Through their deconstructionist attitude to rock’s countless tropes, 70s industrial group Throbbing Gristle did more than reinvent the wheel – they smashed it to pieces, and created something new and otherworldly with the shards. After disbanding in 1981, Genesis and their former bandmate Peter ‘Sleazy’ Christopherson founded Psychic TV – a group that pioneered acidic electronic music and helped forge what we now know as techno. To this day, the two groups remain among alternative music’s most influential.
Meeting around half a decade ago, Genesis and Yang Li struck up a fast friendship. “He had a skateboard with ‘OUR AIM IS WAKEFULNESS – OUR ENEMY IS DREAMLESS SLEEP’ on it – one of my key slogans,” the musician recalls, “But you’d only see it when you fell off!” From there, long-time Throbbing Gristle obsessive Li quickly proved to be Genesis’ creative match. “Taking a stereotype and enforcing reductive thinking on to it, we find endlessly fascinating,” they say of Yang’s stripped-back approach to design. “It’s how we turned rock into industrial music in 1975. So we have similar, radical aesthetics, taking nothing for granted.”
The latest collaboration comes following a 2014 link-up, which Yang says “helped introduce Genesis to a new generation.” Bookended with two rare live performances from Genesis, the avant-garde underground scene of Psychic TV and Throbbing Gristle’s fanbase collided with Yang’s fashion-forward following, it connected dots in both the designer’s own creative upbringing, and the passions of their respective crowds. “It’s always a pleasure to show something so important and influential to someone,” says Li. “Unsurprisingly, many would find that something they liked linked back to Genesis somehow.”
Now, the pair have teamed up once more, spurred on by Genesis’ recent leukemia diagnosis – proceeds from this collaboration will go towards helping Genesis with their treatment. “Yang calls me regularly since we became friends to see how we are,” Genesis explains. “We’d just learned we had leukemia when he called and discussed my situation, my stress.
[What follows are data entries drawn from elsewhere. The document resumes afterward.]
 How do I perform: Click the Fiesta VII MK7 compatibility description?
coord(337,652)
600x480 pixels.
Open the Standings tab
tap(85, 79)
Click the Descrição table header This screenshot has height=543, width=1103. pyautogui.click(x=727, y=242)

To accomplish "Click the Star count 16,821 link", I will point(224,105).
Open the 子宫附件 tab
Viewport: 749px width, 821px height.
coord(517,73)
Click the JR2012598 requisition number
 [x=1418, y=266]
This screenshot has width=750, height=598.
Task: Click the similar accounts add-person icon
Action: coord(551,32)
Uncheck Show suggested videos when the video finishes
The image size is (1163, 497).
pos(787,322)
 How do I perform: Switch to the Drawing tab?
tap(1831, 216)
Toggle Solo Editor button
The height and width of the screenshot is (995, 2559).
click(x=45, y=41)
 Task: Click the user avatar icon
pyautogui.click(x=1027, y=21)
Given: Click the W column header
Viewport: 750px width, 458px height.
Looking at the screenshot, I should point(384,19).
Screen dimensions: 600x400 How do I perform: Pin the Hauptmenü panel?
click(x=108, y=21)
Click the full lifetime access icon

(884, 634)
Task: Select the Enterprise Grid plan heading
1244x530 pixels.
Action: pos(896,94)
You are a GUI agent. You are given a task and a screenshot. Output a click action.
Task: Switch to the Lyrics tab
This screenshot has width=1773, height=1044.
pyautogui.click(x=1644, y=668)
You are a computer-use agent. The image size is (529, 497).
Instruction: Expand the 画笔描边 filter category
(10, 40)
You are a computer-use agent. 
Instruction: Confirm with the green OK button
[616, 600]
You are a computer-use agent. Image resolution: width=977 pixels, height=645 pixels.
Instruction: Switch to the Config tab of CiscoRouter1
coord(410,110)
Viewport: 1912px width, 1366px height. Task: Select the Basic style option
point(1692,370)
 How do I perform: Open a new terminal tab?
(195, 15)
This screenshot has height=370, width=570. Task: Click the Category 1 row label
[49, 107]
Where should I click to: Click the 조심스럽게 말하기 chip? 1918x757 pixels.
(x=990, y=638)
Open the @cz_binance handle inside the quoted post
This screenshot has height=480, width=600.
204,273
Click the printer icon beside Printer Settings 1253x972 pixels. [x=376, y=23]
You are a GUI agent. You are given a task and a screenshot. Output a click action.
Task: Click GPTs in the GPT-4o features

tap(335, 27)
Yang is a very kind soul and empathised.” Inspired by Yang’s ongoing Samizdat project, which creates merchandise for a seemingly imagined industrial noise band (though “SAMIZDAT IS NOT FICTIONAL,” Li stresses over email), they agreed to work together on another collaboration.
Taking motifs from their respective creative universes, the Samizdat x Psychic TV collection imagines tour merchandise for a European run in the 1980s, creating work that draws from streetwear, rock merchandise and industrial culture in equal measure. The ‘Hero’ longsleeve features an image of Genesis at the beginning of their career, while the ‘PTV MA-1’ bomber jackets feature embroidered detailing of the near-iconic Psychic TV logo. It’s a fitting tribute to one of counter-culture’s most enduring artists, with a touching, altruistic aim at its heart.
“We’ve always preferred when people who may be inspired by my work mutate it and develop threads within it that we’ve left untouched,” Genesis explains. “We always enjoy new applications of my ideas and concepts. We already know what we think or conclude, we desire new, unexpected information resulting from another being’s points of perception.” The open-ended approach is something that Li thrives within, himself enthused by the collection’s “access to the total work of art; the gesamtkunstwerk of Genesis.” Drawn to “an iconography and identity that was now complete, and had the facility to be added to,” Li has succeeded in creating a tribute to a friend and inspiration, and opened up the universe of Psychic TV to yet another potentially adoring audience.